TASK ITEM: Wherever "legend" occurs in the entries, copy the line that holds it.

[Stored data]

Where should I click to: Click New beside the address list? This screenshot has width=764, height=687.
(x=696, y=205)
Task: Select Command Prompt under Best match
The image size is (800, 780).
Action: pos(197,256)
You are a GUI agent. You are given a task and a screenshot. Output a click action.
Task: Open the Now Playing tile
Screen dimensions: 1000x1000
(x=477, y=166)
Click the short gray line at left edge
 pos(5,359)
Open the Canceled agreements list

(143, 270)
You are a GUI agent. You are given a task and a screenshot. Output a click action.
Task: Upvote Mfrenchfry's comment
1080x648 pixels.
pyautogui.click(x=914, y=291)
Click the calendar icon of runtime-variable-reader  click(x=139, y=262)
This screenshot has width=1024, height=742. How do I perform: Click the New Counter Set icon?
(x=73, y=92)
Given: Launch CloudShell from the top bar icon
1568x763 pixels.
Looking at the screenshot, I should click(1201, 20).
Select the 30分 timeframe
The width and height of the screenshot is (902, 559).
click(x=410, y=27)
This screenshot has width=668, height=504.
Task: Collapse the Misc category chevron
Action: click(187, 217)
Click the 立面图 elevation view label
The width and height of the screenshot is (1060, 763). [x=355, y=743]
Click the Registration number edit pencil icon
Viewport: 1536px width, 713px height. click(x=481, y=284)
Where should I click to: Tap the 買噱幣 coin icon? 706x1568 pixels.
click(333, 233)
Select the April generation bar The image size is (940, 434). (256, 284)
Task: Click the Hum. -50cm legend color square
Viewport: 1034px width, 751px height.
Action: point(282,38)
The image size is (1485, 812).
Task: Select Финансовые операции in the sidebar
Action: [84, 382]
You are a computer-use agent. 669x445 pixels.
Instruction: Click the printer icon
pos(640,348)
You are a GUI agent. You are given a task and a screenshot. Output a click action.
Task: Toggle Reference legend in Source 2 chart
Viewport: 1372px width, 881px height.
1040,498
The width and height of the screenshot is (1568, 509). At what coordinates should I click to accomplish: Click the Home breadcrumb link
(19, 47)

RESPONSE TO THIS EXERCISE:
Task: Click the Hum. -50cm legend color square
Task: Toggle Reference legend in Source 2 chart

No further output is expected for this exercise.